India-NZ FTA: Of sleeping ministers and a “crazy” Kiwi
An illustration of trade minister Todd McClay and Indian counterpart Piyush Goyal. (Created by AI)
The real trade negotiations between India and New Zealand took place in odd pockets of the world.
India and New Zealand concluded negotiations on free trade deal in December last year. The agreement is expected to come into play after both the countries sign the deal, a milestone officials say they expect to achieve sooner than later.
Behind the seriousness of trade architecture sits a diplomatic story that is at times absurd, funny and far more human. It includes a pair of ministers accidentally falling asleep beside each other in Italy.

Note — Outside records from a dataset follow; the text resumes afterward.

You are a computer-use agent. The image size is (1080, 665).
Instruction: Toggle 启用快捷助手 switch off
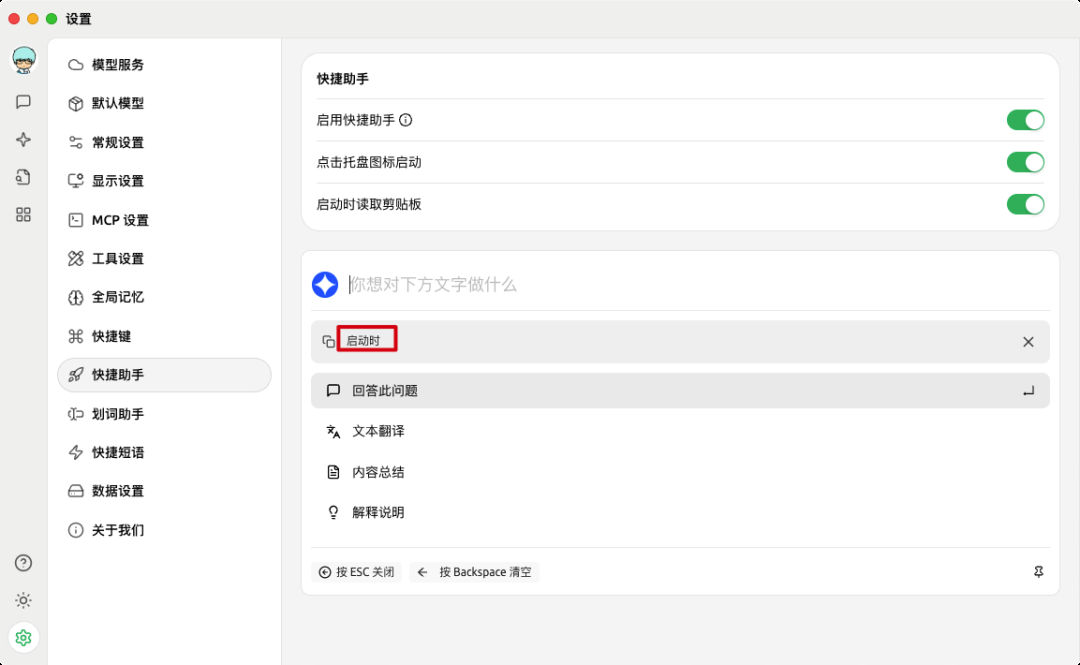tap(1025, 120)

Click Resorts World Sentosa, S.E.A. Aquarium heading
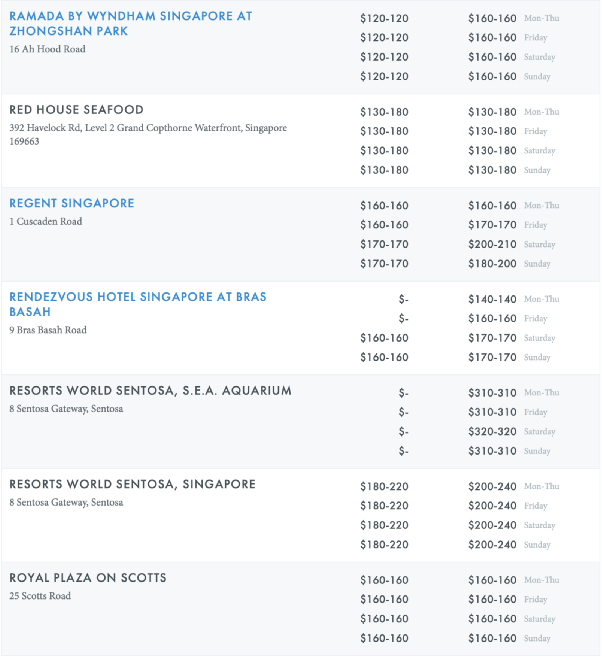tap(150, 391)
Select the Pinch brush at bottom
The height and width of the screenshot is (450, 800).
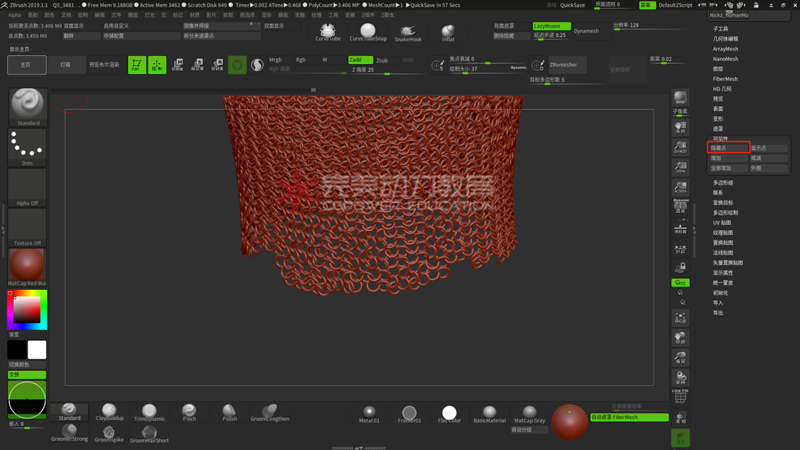[189, 412]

It includes their partners bonding over the shared struggle of “he falls asleep everywhere”. And it includes New Zealand’s trade minister Todd McClay deciding, perhaps in a moment of jet-lagged bravado, that if his Indian counterpart Piyush Goyal wouldn’t pick a date for dinner, he would simply fly to India the next week and make it happen.
Speaking at a trade event in Auckland last month, McClay pinpointed the moment things shifted in the India, New Zealand story. “I think it was when we made the decision to say our relationship with India would be a strategic priority,” he said. “It sends a very, very important, very clear signal.”
A system used to flirting with the South Asian giant suddenly found itself committed to the relationship. While Wellington was re-evaluating the dynamics, McClay was already airborne. “I started getting on the plane and going to visit, talk and meet each other around the place,” he said.
Barely sworn in, he boarded a flight to New Delhi for a visit so short the media later suspected he had misfiled his travel expenses. He hadn’t. He simply never checked into a hotel. “We left here, we arrived early in the morning… and that evening I met with Mr. Goyal,” he recalled.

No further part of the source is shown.